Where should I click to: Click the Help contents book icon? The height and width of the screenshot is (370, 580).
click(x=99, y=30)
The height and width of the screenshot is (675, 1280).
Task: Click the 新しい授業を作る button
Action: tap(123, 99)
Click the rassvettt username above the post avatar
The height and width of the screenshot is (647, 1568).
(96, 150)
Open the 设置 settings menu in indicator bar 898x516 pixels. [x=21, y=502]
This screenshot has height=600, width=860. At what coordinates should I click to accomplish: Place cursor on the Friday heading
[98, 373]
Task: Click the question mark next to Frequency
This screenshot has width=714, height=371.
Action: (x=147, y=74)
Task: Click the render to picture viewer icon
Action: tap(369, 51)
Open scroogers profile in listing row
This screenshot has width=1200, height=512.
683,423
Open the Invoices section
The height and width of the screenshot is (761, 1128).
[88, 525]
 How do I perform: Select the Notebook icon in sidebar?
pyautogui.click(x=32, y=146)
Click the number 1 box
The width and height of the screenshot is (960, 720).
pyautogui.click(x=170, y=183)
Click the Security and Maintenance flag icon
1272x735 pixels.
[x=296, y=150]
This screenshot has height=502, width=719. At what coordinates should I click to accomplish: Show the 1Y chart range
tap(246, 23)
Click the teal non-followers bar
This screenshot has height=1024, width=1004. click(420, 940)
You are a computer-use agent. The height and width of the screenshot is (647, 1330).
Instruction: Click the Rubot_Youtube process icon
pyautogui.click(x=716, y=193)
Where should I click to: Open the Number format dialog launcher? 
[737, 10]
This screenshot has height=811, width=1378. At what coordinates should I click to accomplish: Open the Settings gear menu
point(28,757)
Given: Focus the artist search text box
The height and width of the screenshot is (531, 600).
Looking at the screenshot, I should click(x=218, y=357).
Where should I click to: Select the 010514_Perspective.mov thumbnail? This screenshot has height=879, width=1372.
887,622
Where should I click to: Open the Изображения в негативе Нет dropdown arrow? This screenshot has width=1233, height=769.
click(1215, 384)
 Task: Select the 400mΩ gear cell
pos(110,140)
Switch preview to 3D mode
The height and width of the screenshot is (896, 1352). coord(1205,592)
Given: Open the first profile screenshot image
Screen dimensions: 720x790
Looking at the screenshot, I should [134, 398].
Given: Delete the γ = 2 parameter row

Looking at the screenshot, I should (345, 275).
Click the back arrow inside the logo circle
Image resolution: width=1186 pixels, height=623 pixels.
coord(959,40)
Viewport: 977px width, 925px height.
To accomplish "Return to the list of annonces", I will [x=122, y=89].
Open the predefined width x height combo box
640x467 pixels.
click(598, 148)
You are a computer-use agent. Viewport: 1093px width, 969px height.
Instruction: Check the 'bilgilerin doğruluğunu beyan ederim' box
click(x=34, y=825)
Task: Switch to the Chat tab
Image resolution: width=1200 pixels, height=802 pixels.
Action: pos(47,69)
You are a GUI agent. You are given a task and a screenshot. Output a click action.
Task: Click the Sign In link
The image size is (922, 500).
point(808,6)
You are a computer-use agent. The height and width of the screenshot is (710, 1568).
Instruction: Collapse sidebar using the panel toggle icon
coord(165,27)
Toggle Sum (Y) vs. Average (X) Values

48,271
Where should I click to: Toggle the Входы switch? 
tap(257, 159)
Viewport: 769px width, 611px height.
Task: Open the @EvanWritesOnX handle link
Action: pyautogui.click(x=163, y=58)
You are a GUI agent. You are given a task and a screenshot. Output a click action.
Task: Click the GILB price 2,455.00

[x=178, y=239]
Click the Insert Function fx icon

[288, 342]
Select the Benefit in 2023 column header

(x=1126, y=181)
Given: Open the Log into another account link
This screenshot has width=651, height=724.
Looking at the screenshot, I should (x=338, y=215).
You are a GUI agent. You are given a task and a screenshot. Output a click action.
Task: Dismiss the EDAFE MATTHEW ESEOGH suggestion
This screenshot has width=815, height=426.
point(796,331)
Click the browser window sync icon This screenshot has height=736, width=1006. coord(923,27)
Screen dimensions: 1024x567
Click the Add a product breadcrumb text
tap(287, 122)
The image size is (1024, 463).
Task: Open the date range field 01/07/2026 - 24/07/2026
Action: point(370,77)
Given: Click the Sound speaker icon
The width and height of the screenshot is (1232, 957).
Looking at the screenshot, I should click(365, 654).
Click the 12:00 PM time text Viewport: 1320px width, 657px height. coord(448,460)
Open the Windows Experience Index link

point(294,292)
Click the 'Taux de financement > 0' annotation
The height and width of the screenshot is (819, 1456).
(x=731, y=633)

- **Exercise objective**: Please transcribe the material above precisely as it stands.

- **Task solution**:
Where should I click to: Click the Help contents book icon? The height and width of the screenshot is (370, 580).
click(x=99, y=30)
The height and width of the screenshot is (675, 1280).
Task: Click the 新しい授業を作る button
Action: tap(123, 99)
Click the rassvettt username above the post avatar
The height and width of the screenshot is (647, 1568).
(96, 150)
Open the 设置 settings menu in indicator bar 898x516 pixels. [x=21, y=502]
This screenshot has height=600, width=860. At what coordinates should I click to accomplish: Place cursor on the Friday heading
[98, 373]
Task: Click the question mark next to Frequency
This screenshot has width=714, height=371.
Action: (x=147, y=74)
Task: Click the render to picture viewer icon
Action: tap(369, 51)
Open scroogers profile in listing row
This screenshot has width=1200, height=512.
683,423
Open the Invoices section
The height and width of the screenshot is (761, 1128).
[88, 525]
 How do I perform: Select the Notebook icon in sidebar?
pyautogui.click(x=32, y=146)
Click the number 1 box
The width and height of the screenshot is (960, 720).
pyautogui.click(x=170, y=183)
Click the Security and Maintenance flag icon
1272x735 pixels.
[x=296, y=150]
This screenshot has height=502, width=719. At what coordinates should I click to accomplish: Show the 1Y chart range
tap(246, 23)
Click the teal non-followers bar
This screenshot has height=1024, width=1004. click(420, 940)
You are a computer-use agent. The height and width of the screenshot is (647, 1330).
Instruction: Click the Rubot_Youtube process icon
pyautogui.click(x=716, y=193)
Where should I click to: Open the Number format dialog launcher? 
[737, 10]
This screenshot has height=811, width=1378. At what coordinates should I click to accomplish: Open the Settings gear menu
point(28,757)
Given: Focus the artist search text box
The height and width of the screenshot is (531, 600).
Looking at the screenshot, I should click(x=218, y=357).
Where should I click to: Select the 010514_Perspective.mov thumbnail? This screenshot has height=879, width=1372.
887,622
Where should I click to: Open the Изображения в негативе Нет dropdown arrow? This screenshot has width=1233, height=769.
click(1215, 384)
 Task: Select the 400mΩ gear cell
pos(110,140)
Switch preview to 3D mode
The height and width of the screenshot is (896, 1352). coord(1205,592)
Given: Open the first profile screenshot image
Screen dimensions: 720x790
Looking at the screenshot, I should [134, 398].
Given: Delete the γ = 2 parameter row

Looking at the screenshot, I should (345, 275).
Click the back arrow inside the logo circle
Image resolution: width=1186 pixels, height=623 pixels.
coord(959,40)
Viewport: 977px width, 925px height.
To accomplish "Return to the list of annonces", I will [x=122, y=89].
Open the predefined width x height combo box
640x467 pixels.
click(598, 148)
You are a computer-use agent. Viewport: 1093px width, 969px height.
Instruction: Check the 'bilgilerin doğruluğunu beyan ederim' box
click(x=34, y=825)
Task: Switch to the Chat tab
Image resolution: width=1200 pixels, height=802 pixels.
Action: pos(47,69)
You are a GUI agent. You are given a task and a screenshot. Output a click action.
Task: Click the Sign In link
The image size is (922, 500).
point(808,6)
You are a computer-use agent. The height and width of the screenshot is (710, 1568).
Instruction: Collapse sidebar using the panel toggle icon
coord(165,27)
Toggle Sum (Y) vs. Average (X) Values

48,271
Where should I click to: Toggle the Входы switch? 
tap(257, 159)
Viewport: 769px width, 611px height.
Task: Open the @EvanWritesOnX handle link
Action: pyautogui.click(x=163, y=58)
You are a GUI agent. You are given a task and a screenshot. Output a click action.
Task: Click the GILB price 2,455.00

[x=178, y=239]
Click the Insert Function fx icon

[288, 342]
Select the Benefit in 2023 column header

(x=1126, y=181)
Given: Open the Log into another account link
This screenshot has width=651, height=724.
Looking at the screenshot, I should (x=338, y=215).
You are a GUI agent. You are given a task and a screenshot. Output a click action.
Task: Dismiss the EDAFE MATTHEW ESEOGH suggestion
This screenshot has width=815, height=426.
point(796,331)
Click the browser window sync icon This screenshot has height=736, width=1006. coord(923,27)
Screen dimensions: 1024x567
Click the Add a product breadcrumb text
tap(287, 122)
The image size is (1024, 463).
Task: Open the date range field 01/07/2026 - 24/07/2026
Action: point(370,77)
Given: Click the Sound speaker icon
The width and height of the screenshot is (1232, 957).
Looking at the screenshot, I should click(365, 654).
Click the 12:00 PM time text Viewport: 1320px width, 657px height. coord(448,460)
Open the Windows Experience Index link

point(294,292)
Click the 'Taux de financement > 0' annotation
The height and width of the screenshot is (819, 1456).
(x=731, y=633)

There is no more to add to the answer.